Но правительство в лице Керенского и Савинкова именно о таких "способах борьбы" и договаривалось с генералом Корниловым, ибо все предыдущие "способы" разбились о пропаганду большевиков, о нежелание армии воевать, о тот режим, который насадили в армии Советы и само Временное правительство! Речь велась в первую очередь о применении новых способов стабилизации власти: Корнилов ни о чем, кроме введения чрезвычайного положения, кроме ужесточения стабилизирующих фронт и тыл репрессий, и не говорил с правительством.

Каких еще способов "подчинения всей жизни страны интересам обороны" ждала от Корнилова "публика" (в правительстве и вокруг него), если Савинков характеризует ситуацию так: "Начало июля было началом так называемого тарнопольского разгрома. За исключением кавалерийских частей, ударных баталионов и немногих пехотных полков, наши войска бежали перед втрое слабейшим противником. Я был свидетелем этого бегства, свидетелем, как доблестные защитники родины умирали, не поддержанные резервами, брошенные на произвол судьбы своими товарищами. Большие дороги, проселки, даже поля были покрыты толпами беглецов, бросавших винтовки, бросавших орудия и если не бросавших обозы, то лишь потому, что у противника не было кавалерии. Стихийное бегство невозможно было остановить речами и резолюциями. Оно было остановлено броневыми машинами. Это был уже не первый случай, когда на Юго-Западном фронте пришлось применить вооруженную силу".

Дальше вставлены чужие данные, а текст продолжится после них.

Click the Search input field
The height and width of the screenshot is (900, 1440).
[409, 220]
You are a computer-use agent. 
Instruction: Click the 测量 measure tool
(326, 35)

Это из одной телеграммы Савинкова, комиссара Юго-Западного фронта, военному министру и в Ставку "(N" 124, от 7 июля 1917 года). А это из другой его телеграммы по тем же адресам (No 125, от 9 июля 1917 года): "Дороги запружены. Много дезертиров. Большая часть без винтовок, с ранами в левую руку. Посетил позиции по Серету. Настроение пестрое. Неудачи отношу на большевистскую пропаганду, на не редкую неудовлетворенность командного состава, на нерешительность и колебания полномочных органов революционного большинства по отношению к армии".

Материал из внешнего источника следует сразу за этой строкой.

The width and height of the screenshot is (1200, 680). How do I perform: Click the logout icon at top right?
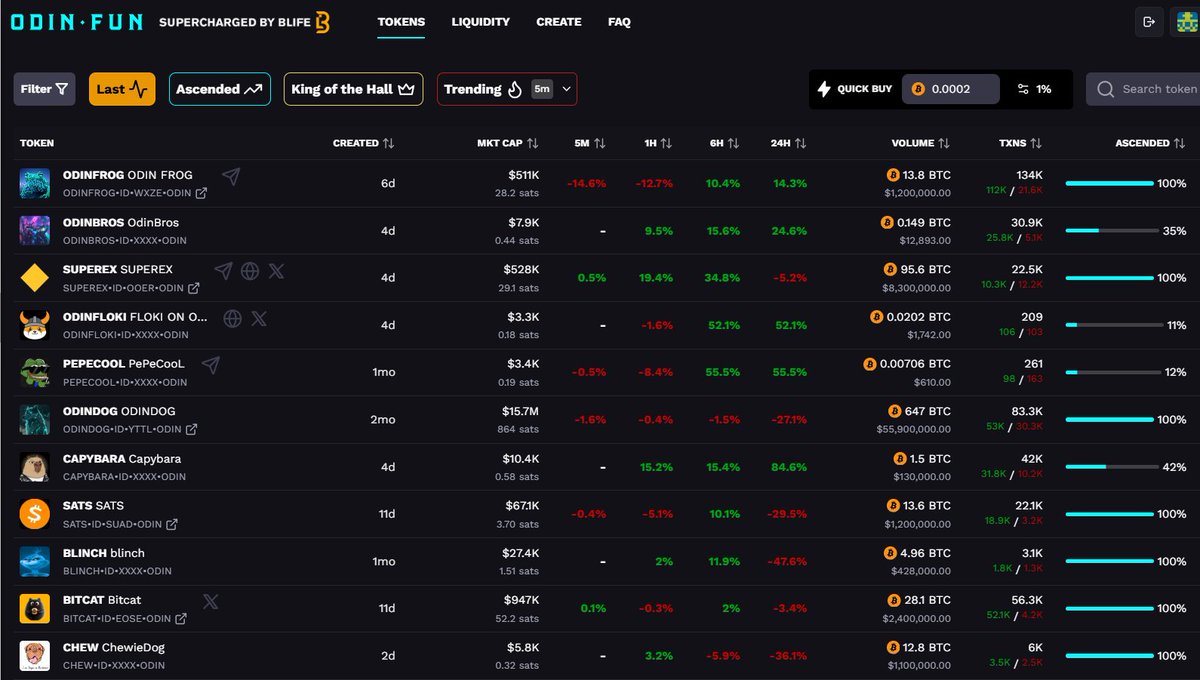1148,20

Только один вопрос был бы уместен, если бы судить пришлось не Корнилова, а тех, кто спровоцировал Корнилова своими переговорами и доверием на почти безнадежное предприятие и ему же в решающий момент изменил: хотели вы сохранить свою власть и довоевать до победы над Германией в союзе с Антантой или не, хотели? Если хотели, как вы могли надеяться остановить развал "словами и резолюциями"? Почему позволили анархии и демагогии перейти роковую грань распада армии? Если не хотели воевать, почему не нашли в себе смелости прекратить войну миром? Но бессмысленно задавать вопросы теням прошлого. Надо задавать их себе и пытаться на них ответить.